- [Text passage]:

━━━━━━━━━━━━━━━━

That is why she was soon sent to the adult ward. Difficult, and sometimes dangerous. The climate, as has been said, was not favourable to the presence of the sisters. They often had to put up with difficulties, insults, obstructions of all kinds, and carry out their work of witnessing in silence. Dr Buglioni, in service at Santo Spirito, left a memory of her: “Always very sweet, she lent herself to doing not only what was her duty, but even more and very willingly; prompt, humble, cheerful”.
The last five years of her life were spent in the ward among the tuberculosis patients. The silence of her passing was filled with gestures of charity. An eyewitness recalls of her:
“In the evening, before retiring, she did not fail to approach the beds of the most serious and the most dangerous; she would recommend pillows to them and say a few good words to them. It sometimes happened that strange or disgruntled patients would do her some rudeness, such as throwing the plate of food on the floor or even on her. Even in these cases, sister Agostina did not lose her patience and treated them severely”.
One day, for taking a knife from a patient, she was attacked and beaten, so much so that the sisters began to fear for her. “We are very exposed, but the Lord watches over us”, replied Sister Agostina, “and therefore we must not neglect our duty of charity to escape danger, even if it costs us our lives… We must expect everything. This is how Jesus was treated”.
Giuseppe Romanelli was a convicted criminal, known in Rome by the nickname ‘Pippo er Ciocco’. The police and hospital management knew of his turmoil and when he was expelled from the ward for intemperance, he threatened Sister Agostina, who had nothing to do with it, with revenge on her.

━━━━━━━━━━━━━━━━

- [Entries taken from a collection]:
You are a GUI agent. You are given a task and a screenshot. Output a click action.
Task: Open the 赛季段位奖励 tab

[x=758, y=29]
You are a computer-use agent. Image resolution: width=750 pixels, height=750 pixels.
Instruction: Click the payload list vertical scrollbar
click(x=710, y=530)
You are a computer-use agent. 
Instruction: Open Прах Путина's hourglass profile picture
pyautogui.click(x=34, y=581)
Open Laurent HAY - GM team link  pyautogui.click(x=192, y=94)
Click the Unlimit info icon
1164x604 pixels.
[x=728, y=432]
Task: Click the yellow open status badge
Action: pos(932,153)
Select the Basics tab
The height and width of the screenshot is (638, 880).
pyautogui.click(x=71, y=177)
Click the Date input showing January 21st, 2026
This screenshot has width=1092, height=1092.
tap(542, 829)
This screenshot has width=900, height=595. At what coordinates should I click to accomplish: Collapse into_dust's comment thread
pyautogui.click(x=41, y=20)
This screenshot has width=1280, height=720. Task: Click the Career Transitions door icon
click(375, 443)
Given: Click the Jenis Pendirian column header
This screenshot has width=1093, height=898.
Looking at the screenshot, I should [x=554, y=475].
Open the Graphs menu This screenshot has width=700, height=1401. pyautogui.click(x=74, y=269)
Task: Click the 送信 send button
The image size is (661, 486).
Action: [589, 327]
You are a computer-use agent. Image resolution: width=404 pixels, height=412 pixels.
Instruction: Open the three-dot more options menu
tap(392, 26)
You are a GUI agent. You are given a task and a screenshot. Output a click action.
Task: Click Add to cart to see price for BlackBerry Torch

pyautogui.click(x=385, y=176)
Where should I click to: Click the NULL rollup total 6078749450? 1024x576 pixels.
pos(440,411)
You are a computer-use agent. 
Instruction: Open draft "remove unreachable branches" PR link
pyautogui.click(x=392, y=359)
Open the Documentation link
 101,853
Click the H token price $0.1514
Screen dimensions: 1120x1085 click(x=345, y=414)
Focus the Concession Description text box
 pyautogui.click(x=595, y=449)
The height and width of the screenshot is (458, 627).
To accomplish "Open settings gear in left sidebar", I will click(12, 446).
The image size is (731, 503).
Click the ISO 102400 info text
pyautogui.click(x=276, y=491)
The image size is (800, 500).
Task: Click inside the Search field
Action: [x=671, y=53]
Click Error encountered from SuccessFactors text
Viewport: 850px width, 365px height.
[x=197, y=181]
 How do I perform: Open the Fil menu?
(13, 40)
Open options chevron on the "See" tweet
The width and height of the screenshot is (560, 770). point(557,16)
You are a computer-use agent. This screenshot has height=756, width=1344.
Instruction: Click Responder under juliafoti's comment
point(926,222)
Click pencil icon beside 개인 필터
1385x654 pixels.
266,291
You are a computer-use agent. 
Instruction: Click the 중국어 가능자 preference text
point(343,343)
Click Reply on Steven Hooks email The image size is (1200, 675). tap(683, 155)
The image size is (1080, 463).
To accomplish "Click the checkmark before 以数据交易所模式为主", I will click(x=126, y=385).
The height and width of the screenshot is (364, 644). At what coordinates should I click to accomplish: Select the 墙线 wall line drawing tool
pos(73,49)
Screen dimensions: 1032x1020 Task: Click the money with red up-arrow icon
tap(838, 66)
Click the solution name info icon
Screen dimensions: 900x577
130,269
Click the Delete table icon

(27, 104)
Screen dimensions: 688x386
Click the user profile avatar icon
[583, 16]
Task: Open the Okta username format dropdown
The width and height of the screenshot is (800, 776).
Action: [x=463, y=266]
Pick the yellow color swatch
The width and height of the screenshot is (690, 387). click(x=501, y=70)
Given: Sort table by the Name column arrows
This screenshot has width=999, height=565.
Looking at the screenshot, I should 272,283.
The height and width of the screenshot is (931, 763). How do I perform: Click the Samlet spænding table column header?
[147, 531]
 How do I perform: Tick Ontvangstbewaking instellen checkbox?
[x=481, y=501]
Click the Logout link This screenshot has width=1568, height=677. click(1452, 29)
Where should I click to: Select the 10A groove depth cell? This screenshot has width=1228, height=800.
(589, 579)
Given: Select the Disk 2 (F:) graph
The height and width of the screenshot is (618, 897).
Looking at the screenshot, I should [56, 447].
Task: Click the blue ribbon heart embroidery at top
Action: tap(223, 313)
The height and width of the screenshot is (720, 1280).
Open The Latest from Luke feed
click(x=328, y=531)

━━━━━━━━━━━━━━━━

- [Task item]:
Can you reproduce the passage on Sister Agostina word for word, from "One day, for" up to and including "revenge on her."?

- [Solution to the problem]:
One day, for taking a knife from a patient, she was attacked and beaten, so much so that the sisters began to fear for her. “We are very exposed, but the Lord watches over us”, replied Sister Agostina, “and therefore we must not neglect our duty of charity to escape danger, even if it costs us our lives… We must expect everything. This is how Jesus was treated”.
Giuseppe Romanelli was a convicted criminal, known in Rome by the nickname ‘Pippo er Ciocco’. The police and hospital management knew of his turmoil and when he was expelled from the ward for intemperance, he threatened Sister Agostina, who had nothing to do with it, with revenge on her.